Exercise aim ▸
What you give back should be only the lines from the one holding "560x389 pixels. At" through the final line of the records, each reproduced exactly.

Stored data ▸
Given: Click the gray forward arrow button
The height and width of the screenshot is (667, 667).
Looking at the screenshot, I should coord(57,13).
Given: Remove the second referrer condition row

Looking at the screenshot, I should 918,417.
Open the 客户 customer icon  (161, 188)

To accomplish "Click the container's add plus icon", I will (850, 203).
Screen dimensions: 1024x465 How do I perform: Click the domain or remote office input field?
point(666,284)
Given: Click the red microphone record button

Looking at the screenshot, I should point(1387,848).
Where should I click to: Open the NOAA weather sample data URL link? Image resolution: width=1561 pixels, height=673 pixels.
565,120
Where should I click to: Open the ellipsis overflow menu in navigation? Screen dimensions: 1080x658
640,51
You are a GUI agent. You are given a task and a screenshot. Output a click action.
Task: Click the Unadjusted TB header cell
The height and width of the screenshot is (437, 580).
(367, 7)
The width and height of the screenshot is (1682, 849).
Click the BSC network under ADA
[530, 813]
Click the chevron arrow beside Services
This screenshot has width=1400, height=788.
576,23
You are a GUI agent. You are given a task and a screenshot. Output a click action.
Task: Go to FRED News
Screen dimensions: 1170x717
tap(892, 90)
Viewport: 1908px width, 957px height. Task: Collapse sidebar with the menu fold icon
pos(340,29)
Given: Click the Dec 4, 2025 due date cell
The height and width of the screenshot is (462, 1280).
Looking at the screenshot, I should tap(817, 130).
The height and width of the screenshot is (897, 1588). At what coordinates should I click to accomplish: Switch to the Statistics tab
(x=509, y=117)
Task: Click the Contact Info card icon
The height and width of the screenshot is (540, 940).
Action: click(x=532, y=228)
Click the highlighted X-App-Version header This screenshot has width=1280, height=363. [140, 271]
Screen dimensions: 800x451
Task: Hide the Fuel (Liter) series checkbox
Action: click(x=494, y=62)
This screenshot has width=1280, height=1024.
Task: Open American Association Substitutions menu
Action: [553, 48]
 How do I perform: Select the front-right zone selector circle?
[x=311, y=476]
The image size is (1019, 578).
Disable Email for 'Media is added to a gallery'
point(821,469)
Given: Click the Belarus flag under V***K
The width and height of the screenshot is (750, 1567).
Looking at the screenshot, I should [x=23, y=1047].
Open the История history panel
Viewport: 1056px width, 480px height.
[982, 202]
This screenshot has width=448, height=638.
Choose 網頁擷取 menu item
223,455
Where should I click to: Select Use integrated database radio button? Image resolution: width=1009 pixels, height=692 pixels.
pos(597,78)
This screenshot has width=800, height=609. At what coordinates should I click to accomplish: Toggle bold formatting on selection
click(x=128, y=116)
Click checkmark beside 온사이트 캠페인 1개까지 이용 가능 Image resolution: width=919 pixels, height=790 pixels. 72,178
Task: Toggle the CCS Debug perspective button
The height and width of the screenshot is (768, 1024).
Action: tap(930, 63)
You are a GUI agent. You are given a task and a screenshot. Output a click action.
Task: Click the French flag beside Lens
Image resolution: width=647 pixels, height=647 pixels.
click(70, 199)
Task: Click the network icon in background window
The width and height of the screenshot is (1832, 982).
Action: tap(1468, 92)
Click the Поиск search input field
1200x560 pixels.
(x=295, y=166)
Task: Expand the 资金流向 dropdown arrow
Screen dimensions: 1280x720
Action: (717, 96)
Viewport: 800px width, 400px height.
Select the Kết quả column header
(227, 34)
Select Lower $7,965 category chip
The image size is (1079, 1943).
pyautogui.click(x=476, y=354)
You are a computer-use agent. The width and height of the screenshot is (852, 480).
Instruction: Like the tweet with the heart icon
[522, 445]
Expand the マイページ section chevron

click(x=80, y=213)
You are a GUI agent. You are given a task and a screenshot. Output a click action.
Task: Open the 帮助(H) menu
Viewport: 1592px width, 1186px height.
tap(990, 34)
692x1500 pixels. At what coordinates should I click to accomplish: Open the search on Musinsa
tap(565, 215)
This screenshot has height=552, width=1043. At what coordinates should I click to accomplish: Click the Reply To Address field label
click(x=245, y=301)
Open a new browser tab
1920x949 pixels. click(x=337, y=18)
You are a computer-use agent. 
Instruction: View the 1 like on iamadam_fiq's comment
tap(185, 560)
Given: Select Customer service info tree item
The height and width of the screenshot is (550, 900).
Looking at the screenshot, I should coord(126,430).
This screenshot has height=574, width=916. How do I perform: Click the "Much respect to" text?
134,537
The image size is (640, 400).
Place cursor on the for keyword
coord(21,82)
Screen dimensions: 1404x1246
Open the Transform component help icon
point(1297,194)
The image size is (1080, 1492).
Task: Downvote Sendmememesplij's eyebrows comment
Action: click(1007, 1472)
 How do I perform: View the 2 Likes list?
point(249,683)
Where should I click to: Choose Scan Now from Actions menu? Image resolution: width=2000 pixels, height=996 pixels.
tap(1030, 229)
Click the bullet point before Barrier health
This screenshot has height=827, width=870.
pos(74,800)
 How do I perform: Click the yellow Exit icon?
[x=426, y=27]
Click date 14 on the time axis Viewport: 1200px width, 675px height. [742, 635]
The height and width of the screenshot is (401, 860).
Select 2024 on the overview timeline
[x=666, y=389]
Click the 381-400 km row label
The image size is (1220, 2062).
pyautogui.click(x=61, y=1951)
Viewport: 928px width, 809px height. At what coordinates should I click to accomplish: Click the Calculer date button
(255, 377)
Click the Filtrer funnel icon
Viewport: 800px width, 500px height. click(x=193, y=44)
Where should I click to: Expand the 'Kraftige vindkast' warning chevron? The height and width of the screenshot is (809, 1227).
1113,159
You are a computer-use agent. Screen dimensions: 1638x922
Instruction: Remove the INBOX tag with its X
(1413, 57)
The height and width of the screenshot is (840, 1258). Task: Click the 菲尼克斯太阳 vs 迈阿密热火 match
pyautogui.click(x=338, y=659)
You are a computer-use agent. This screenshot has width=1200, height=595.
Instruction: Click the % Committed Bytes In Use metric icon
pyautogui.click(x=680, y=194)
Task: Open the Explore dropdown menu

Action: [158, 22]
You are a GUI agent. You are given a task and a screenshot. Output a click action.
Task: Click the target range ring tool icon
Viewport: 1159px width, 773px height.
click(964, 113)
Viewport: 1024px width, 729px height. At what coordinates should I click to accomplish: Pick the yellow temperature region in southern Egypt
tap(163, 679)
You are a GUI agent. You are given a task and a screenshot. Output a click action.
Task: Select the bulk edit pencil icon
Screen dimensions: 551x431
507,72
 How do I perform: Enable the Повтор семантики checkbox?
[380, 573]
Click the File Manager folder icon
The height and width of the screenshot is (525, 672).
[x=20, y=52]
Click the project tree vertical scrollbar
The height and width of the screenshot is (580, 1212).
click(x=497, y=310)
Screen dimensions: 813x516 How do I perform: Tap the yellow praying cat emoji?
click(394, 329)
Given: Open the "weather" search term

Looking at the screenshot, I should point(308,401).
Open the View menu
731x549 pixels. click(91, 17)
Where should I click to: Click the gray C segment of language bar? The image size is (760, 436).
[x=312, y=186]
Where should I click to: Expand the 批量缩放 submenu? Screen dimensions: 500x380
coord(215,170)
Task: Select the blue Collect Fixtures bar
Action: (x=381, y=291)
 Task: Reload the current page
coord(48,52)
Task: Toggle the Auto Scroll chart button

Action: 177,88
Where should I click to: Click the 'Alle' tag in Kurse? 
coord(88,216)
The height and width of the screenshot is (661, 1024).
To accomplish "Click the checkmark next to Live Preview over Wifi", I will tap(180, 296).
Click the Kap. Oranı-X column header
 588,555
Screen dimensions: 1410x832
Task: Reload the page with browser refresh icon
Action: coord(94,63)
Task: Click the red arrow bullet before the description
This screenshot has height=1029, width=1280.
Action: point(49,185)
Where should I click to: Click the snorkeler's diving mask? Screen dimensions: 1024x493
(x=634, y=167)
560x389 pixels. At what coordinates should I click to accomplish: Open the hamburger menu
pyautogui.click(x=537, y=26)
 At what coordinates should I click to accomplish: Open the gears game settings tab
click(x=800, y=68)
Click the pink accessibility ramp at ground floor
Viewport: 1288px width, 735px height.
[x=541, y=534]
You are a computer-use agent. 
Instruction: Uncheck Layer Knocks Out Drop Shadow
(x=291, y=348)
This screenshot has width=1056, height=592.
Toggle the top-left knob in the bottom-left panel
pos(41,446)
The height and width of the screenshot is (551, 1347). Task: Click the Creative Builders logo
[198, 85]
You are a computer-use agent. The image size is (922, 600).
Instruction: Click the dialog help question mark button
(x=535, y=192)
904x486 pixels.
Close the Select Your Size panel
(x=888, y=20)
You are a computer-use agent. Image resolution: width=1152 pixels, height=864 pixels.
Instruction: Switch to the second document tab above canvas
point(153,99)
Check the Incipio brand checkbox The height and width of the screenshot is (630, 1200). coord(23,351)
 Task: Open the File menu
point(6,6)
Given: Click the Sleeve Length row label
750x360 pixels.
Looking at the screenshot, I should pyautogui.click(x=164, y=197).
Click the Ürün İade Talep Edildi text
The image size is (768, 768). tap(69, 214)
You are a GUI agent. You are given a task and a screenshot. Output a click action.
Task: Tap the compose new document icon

Expected output ▸
560x389 pixels. At what coordinates should I click to accomplish: Open the hamburger menu
pyautogui.click(x=537, y=26)
 At what coordinates should I click to accomplish: Open the gears game settings tab
click(x=800, y=68)
Click the pink accessibility ramp at ground floor
Viewport: 1288px width, 735px height.
[x=541, y=534]
You are a computer-use agent. 
Instruction: Uncheck Layer Knocks Out Drop Shadow
(x=291, y=348)
This screenshot has width=1056, height=592.
Toggle the top-left knob in the bottom-left panel
pos(41,446)
The height and width of the screenshot is (551, 1347). Task: Click the Creative Builders logo
[198, 85]
You are a computer-use agent. The image size is (922, 600).
Instruction: Click the dialog help question mark button
(x=535, y=192)
904x486 pixels.
Close the Select Your Size panel
(x=888, y=20)
You are a computer-use agent. Image resolution: width=1152 pixels, height=864 pixels.
Instruction: Switch to the second document tab above canvas
point(153,99)
Check the Incipio brand checkbox The height and width of the screenshot is (630, 1200). coord(23,351)
 Task: Open the File menu
point(6,6)
Given: Click the Sleeve Length row label
750x360 pixels.
Looking at the screenshot, I should pyautogui.click(x=164, y=197).
Click the Ürün İade Talep Edildi text
The image size is (768, 768). tap(69, 214)
You are a GUI agent. You are given a task and a screenshot. Output a click action.
Task: Tap the compose new document icon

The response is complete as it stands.